El presidente de Colombia, Gustavo Petro, denunció que bombardeos en la frontera con Ecuador dejaron al menos 27 personas muertas, cuyos cuerpos fueron hallados calcinados, lo que ha intensificado la tensión entre ambos países.
El mandatario aseguró que los ataques no fueron ordenados por las fuerzas colombianas y afirmó: “Yo no he dado esa orden”, al tiempo que puso en duda que grupos armados ilegales sean responsables, al señalar que no cuentan con aeronaves para ejecutar este tipo de acciones.

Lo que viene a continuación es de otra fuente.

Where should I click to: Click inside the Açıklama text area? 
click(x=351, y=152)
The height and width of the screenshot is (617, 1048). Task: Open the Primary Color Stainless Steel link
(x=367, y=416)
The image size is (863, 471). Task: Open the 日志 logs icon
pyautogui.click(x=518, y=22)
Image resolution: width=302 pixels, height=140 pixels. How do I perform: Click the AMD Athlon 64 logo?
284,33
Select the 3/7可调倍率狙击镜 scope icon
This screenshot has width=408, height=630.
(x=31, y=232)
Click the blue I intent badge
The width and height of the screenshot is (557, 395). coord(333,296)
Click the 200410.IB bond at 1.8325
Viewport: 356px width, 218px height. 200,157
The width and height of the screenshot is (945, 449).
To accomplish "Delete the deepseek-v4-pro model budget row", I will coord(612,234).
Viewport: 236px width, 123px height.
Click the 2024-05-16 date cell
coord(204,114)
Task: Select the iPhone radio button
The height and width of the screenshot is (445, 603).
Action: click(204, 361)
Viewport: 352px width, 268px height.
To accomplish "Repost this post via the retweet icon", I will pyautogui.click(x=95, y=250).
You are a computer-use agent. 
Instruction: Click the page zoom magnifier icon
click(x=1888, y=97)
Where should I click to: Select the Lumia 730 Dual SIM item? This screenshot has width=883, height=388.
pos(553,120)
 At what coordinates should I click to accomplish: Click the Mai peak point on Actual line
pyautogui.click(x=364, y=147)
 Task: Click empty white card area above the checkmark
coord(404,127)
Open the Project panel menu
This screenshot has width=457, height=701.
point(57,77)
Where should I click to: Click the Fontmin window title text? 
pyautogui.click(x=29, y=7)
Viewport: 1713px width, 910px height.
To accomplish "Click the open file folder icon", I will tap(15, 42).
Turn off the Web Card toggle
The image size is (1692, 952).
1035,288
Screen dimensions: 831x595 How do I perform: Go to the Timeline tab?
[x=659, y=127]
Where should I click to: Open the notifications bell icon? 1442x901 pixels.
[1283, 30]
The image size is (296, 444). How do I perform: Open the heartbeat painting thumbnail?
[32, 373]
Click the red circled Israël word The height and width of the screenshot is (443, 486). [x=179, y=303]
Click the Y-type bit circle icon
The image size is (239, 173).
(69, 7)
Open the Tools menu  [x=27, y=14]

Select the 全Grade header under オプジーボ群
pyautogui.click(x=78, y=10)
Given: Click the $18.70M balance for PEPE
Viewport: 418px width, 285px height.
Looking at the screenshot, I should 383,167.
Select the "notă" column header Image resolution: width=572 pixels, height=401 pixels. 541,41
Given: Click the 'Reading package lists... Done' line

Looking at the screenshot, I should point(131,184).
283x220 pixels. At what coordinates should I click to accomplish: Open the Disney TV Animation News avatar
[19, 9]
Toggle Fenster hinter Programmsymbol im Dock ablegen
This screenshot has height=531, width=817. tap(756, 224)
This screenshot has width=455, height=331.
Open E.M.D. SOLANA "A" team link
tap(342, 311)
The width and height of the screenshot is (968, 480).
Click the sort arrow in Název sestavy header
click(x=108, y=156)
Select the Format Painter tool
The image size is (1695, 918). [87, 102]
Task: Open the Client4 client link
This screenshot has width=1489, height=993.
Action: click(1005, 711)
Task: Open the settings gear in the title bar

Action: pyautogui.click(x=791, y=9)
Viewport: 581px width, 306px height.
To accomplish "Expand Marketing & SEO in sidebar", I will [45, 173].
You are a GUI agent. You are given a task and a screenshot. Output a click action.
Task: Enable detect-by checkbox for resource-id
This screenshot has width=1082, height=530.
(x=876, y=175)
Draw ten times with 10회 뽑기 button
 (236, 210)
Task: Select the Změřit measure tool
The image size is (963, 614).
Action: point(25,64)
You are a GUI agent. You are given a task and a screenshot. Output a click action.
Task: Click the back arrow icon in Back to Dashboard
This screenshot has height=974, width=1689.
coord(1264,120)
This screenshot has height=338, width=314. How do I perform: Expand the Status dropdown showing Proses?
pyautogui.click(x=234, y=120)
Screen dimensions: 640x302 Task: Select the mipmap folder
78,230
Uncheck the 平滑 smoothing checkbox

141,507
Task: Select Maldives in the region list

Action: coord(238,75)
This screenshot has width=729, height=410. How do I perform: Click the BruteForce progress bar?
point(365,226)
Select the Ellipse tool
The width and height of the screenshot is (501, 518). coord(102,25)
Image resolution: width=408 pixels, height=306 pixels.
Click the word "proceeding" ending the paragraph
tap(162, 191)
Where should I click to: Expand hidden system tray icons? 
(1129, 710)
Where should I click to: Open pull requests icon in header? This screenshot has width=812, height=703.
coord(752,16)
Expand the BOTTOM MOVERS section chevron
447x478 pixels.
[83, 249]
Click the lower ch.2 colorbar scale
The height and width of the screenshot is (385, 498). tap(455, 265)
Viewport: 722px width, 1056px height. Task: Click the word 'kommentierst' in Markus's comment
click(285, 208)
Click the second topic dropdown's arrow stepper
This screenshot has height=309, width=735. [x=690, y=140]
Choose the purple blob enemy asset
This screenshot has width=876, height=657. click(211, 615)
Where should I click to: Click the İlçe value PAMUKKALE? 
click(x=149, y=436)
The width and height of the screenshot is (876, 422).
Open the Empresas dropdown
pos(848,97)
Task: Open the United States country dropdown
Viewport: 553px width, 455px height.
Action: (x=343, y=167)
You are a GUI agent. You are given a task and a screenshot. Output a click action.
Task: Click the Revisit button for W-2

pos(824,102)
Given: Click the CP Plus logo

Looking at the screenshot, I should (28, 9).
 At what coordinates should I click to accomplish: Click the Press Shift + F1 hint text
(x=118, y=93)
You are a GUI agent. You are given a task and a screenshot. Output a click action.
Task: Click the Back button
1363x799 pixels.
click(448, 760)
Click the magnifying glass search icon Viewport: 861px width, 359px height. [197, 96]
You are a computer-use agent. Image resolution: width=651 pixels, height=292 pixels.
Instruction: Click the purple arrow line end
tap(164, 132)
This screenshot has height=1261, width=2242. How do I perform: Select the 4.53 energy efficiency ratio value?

Por su parte, el presidente de Ecuador, Daniel Noboa, rechazó las acusaciones y sostuvo que las operaciones militares se realizan exclusivamente dentro de su territorio, dirigidas contra grupos vinculados al narcotráfico.
La controversia se da en medio de una creciente crisis diplomática entre ambas naciones, marcada por desacuerdos en materia de seguridad y combate al crimen organizado en la zona fronteriza, donde operan diversas organizaciones delictivas.
El gobierno colombiano ha señalado la necesidad de investigar los hechos para esclarecer responsabilidades y evitar una escalada mayor del conflicto, mientras continúan los señalamientos cruzados entre ambos mandatarios.